Tout le monde l'a dit, répété, s'est alerté : les écrans mettent en danger les enfants. Mais de nouvelles études montrent que c'est surtout le manque de contrôle parental qui pourrait être en cause.
Que ça soit sur France Inter ou dans le journal Le Monde, Michel Desmurget, neuroscientifique, est partout. L'auteur de La Fabrique du crétin digital prévient à longueur d'interview du danger de la surexposition des enfants devant les écrans.
Michel Desmurget : "Le temps que passent les enfants devant les écrans est hors norme, extravagant. Des enfants de trois ans passent 3h par jour devant des écrans. C'est un problème de santé publique". #le79Inter pic.twitter.com/oTSRGN7Hlj
— France Inter (@franceinter) October 25, 2019
Alors que son point de vue est largement partagé, plusieurs chercheurs veulent mettre en avant un constat plus nuancé.
Les écrans, pas si néfastes que ça ?
C'est notamment l'avis de Séverine Erhel, maîtresse de conférence en psychologie cognitive à Rennes 2, qui remet régulièrement le sujet en perspective sur Twitter. Pour elle, le problème ne vient pas vraiment des écrans, ni du temps passé devant. Le vrai souci, ce sont les activités exercées, et le manque d'accompagnement des parents.
3- Oui, si vous laissez votre enfant de moins de 6 ans plusieurs heures par jour devant les écrans, ce n’est pas bon pour son développement, c’est autant de temps où il ne jouera pas, il n’interagira avec autrui, n’apprendra pas.
— Séverine Erhel (@Sev_Erhel) September 11, 2019
Elle rappelle notamment que les enfants de moins de 6 ans livrés à eux mêmes plus de 3h sur une tablette présentent des troubles du développement pour la simple et bonne raison que les parents ne s'occupent pas d'eux. Contrairement à ce que propose Michel Desmurget, la chercheuse ne veut pas opposer l'usage d'un écran et les échanges avec des humains. La diversification des activités et l'usage culturel ou éducatif des écrans seraient au contraire bénéfiques aux enfants.
Mais alors faut-il limiter le temps d'écrans ou bien laisser l'enfant choisir ? Dans une interview donnée à l'Express, la chercheuse précise sa pensée et met en avant un temps d'utilisation raisonné. « C'est un usage qui n'a pas de conséquence négative sur la vie quotidienne, explique-t-elle.

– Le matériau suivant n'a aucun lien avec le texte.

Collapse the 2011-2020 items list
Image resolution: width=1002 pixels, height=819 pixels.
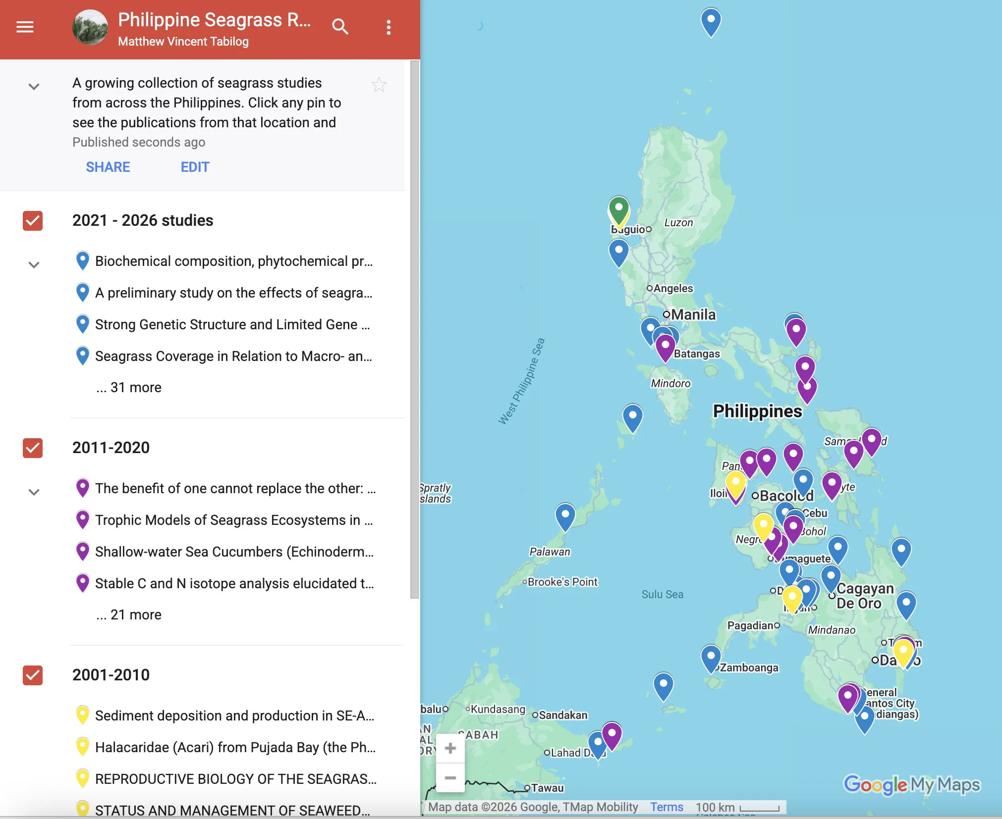[34, 492]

Pour les enfants, qui sont souvent incapables de s'auto-réguler, il est important d'opérer un cadrage, en lui disant par exemple : nous allons regarder un dessin animé d'une heure ou deux ensemble, puis nous ferons autre chose : un puzzle, un dessin, un tour dehors. » En bref, il n'y a pas de recette miracle à ce problème mais plutôt une vigilance accrue.
Elle rappelle aussi qu'il ne faut pas laisser les algorithmes de YouTube choisir à la place d'un adulte le contenu regardé par l'enfant. « Quand je vois que cette plateforme peut suggérer aux enfants de regarder des vidéos d'autres enfants déballant des jouets, c'est une véritable problématique, indique-t-elle. Il s'agit de "mauvais" contenus qui n'apportent rien, et d'une publicité déguisée. »
Le vrai problème ? La captologie
Parmi les clichés les plus fréquents, Séverine Erhel dénonce aussi le rapport qu'il existerait entre le temps passé devant un écran et la dépression ou le mal-être des jeunes. Pour la chercheuse, plusieurs études montrent que ce lien n'est pas avéré et pourrait même être inversé.
Quand on regarde les dernières études/meta-analyses plus rigoureuses, on n'observe que des liens très faibles : l’usage des écrans explique pour 0,4 % la dépression soit autant que le fait de manger des pommes de terre https://t.co/d5wRzAdhoj…,
— Séverine Erhel (@Sev_Erhel) October 24, 2019
Elle explique qu'un usage modéré des écrans pourrait même avoir un impact positif sur le bien-être mental. Les enfants qui utilisent les écrans auraient aussi un niveau de langage plus élevé que les autres. Dans la continuité de cette réflexion, Séverine Erhel défend l'usage du numérique à l'école, à la condition que l'enseignant soit suffisamment bien formé.
Elle prévient toutefois que le danger des écrans n'est pas forcément là où nous l'attendons. Alors que l'on se concentre sur le temps d'exposition des enfants, on a vite tendance à oublier les techniques de captologie qui sont utilisées par les designers d'applications, de sites web ou de jeux vidéo. Les dangers qui viennent des écrans seraient les mêmes pour les adultes et les enfants.